--- Start of Page excerpt ---

Hello everyone,
first of all, I have to thank you for the amazing job you all are doing.
I'm trying to implement a simple multiplication operation using cuda. I'm encountering an odd problem in Numba, and I hope you can help me in someway.
This are the line of code I'm using:
import numpy as np
from timeit import default_timer as timer
from numba import jit, guvectorize, int32, int64, float64
from numba import cuda
@guvectorize(['void(int32[:,:], int32[:,:])'], '(m,n)->(m,n)', target='cuda', nopython=True)
def f_vec_loops(x, ret):
nx = len(ret)
ny = len(ret[0])
for k in range(1000):
for i in range(nx):
for j in range(ny):
ret[i, j] += x[i, j]
x = 300
y = 400
a = np.ones([x, y], dtype='int32')
ret = np.zeros([x, y], dtype='int32')
a_cuda = cuda.to_device(a)
ret_cuda = cuda.to_device(ret)
s = timer()
f_vec_loops(a_cuda, ret_cuda)
e = timer()
print(e-s)
hary = ret_cuda.copy_to_host()
print(hary)
It works well for small values of x and y, i.e 30/40. However, when I increase the values, such as 300/400 in the above code, I receive this error:
Traceback (most recent call last):
File "test.py", line 29, in <module>
hary = ret_cuda.copy_to_host()
File "C:\ProgramData\Anaconda3\envs\ncuda\lib\site-packages\numba\cuda\cudadrv\devices.py", line 212, in _require_cuda_context
return fn(*args, **kws)

--- End of Page excerpt ---

▶ Written instruction 1
Return the part of the Numba forum post starting at "ny = len(ret[0])" and ending at "ret_cuda = cuda.to_device(ret)".
▶ Written instruction 2
In the Numba forum post, which values of x and y are given as an example that causes the error?
Rely only on the Numba forum post above.

--- Start of Extracted records ---

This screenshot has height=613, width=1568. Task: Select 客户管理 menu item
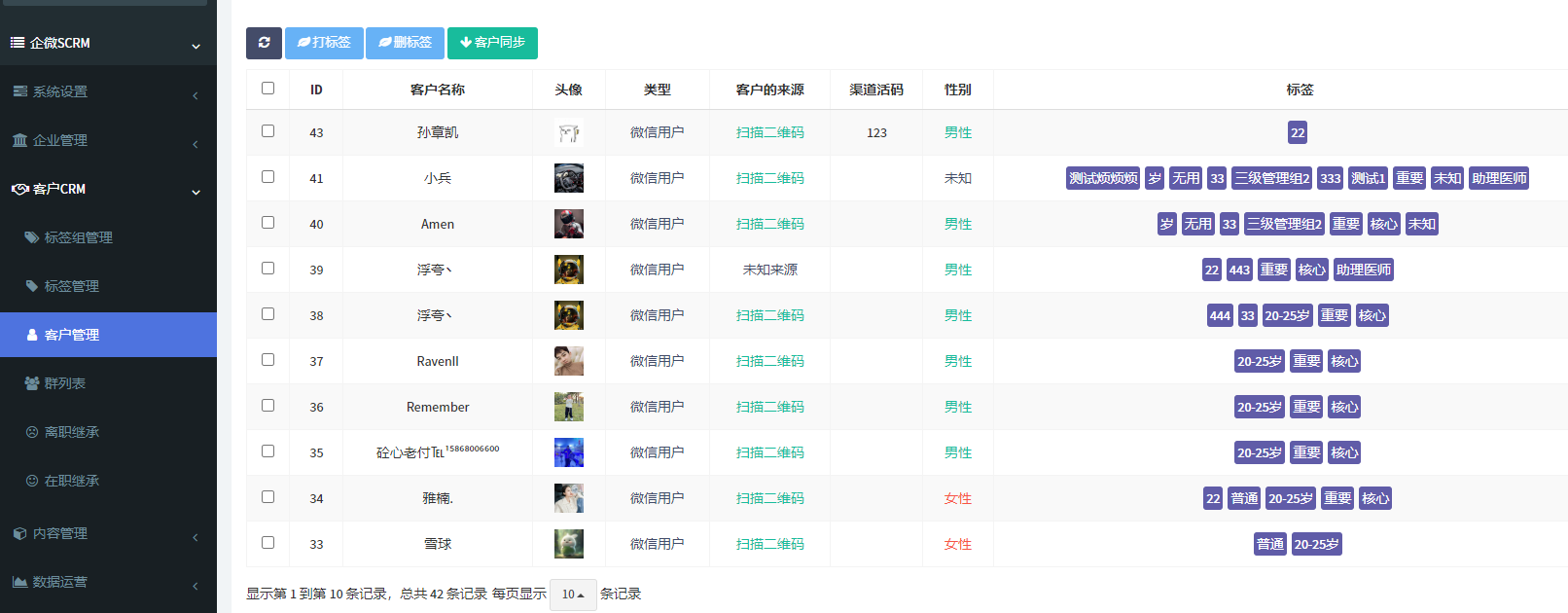click(71, 335)
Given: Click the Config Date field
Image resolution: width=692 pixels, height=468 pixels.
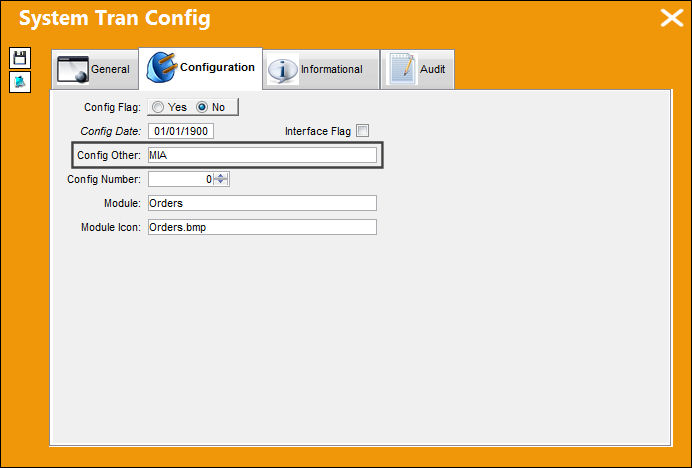Looking at the screenshot, I should [x=181, y=131].
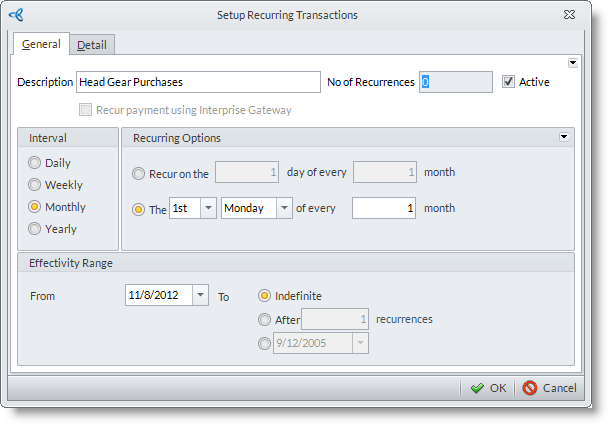Uncheck the Active checkbox
The width and height of the screenshot is (608, 424).
(x=508, y=82)

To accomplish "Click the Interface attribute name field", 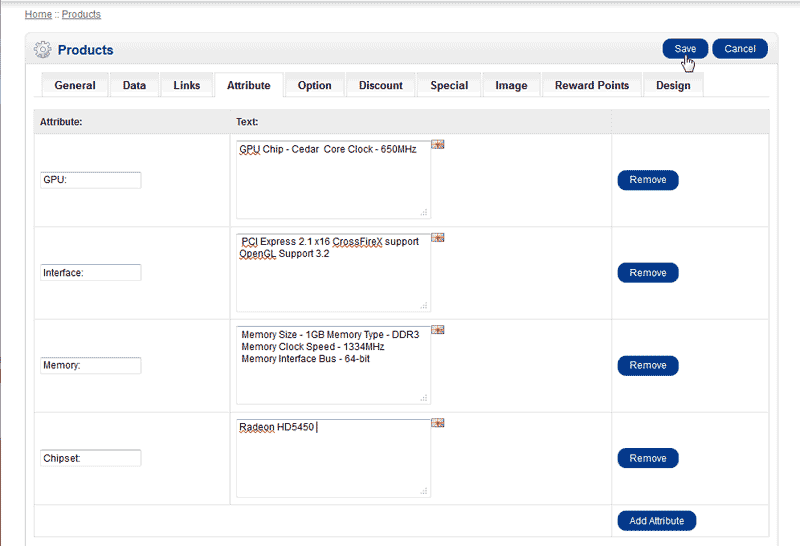I will pos(91,272).
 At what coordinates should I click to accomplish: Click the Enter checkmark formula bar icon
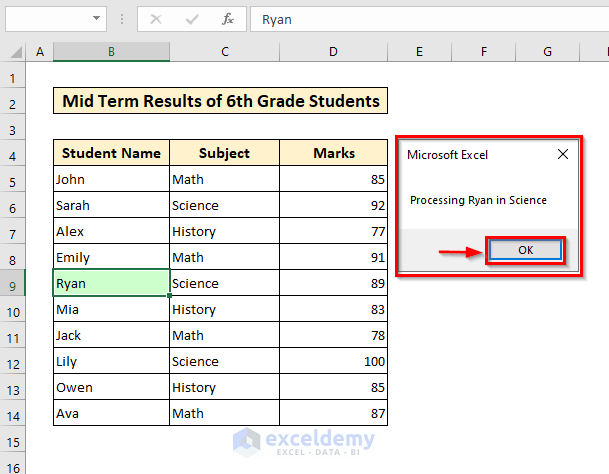click(192, 19)
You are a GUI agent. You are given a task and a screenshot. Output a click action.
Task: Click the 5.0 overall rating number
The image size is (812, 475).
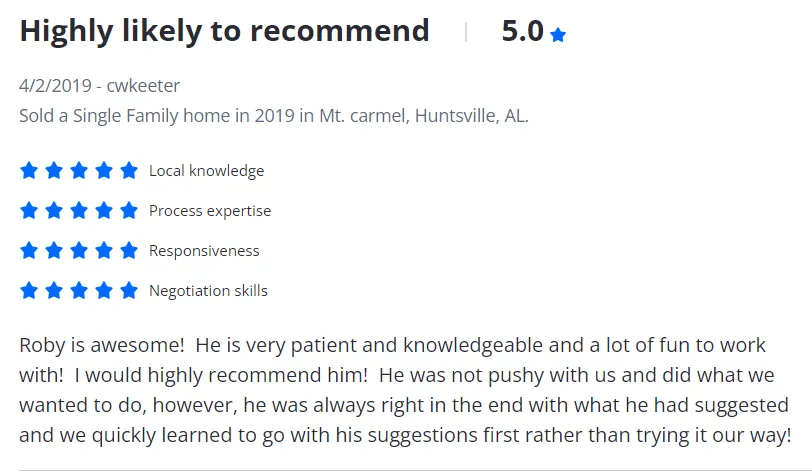tap(522, 31)
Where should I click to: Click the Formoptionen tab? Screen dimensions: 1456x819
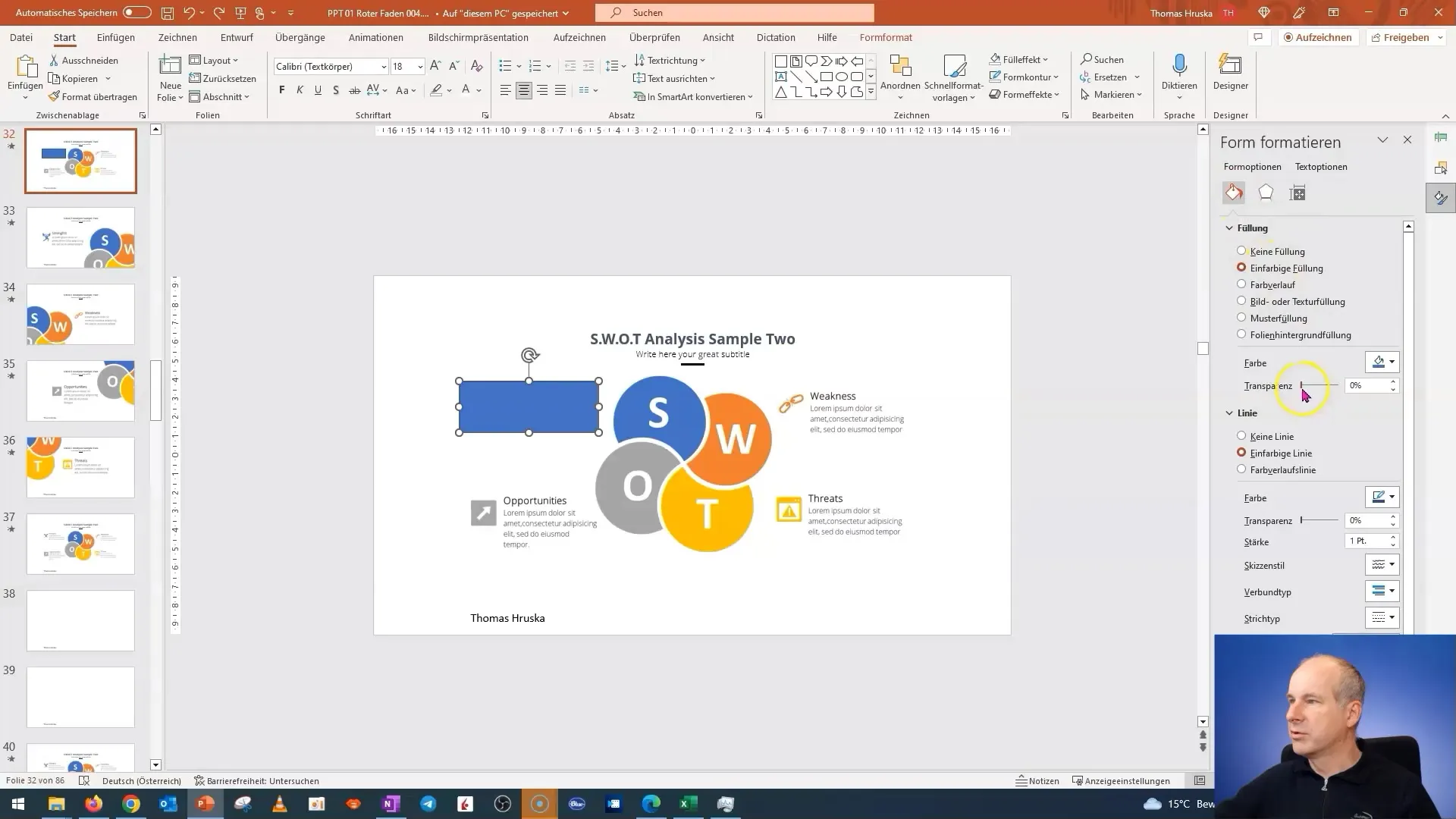(1253, 166)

--- End of Extracted records ---

▶ Expected output 1
ny = len(ret[0])
for k in range(1000):
for i in range(nx):
for j in range(ny):
ret[i, j] += x[i, j]
x = 300
y = 400
a = np.ones([x, y], dtype='int32')
ret = np.zeros([x, y], dtype='int32')
a_cuda = cuda.to_device(a)
ret_cuda = cuda.to_device(ret)

▶ Expected output 2
300 and 400.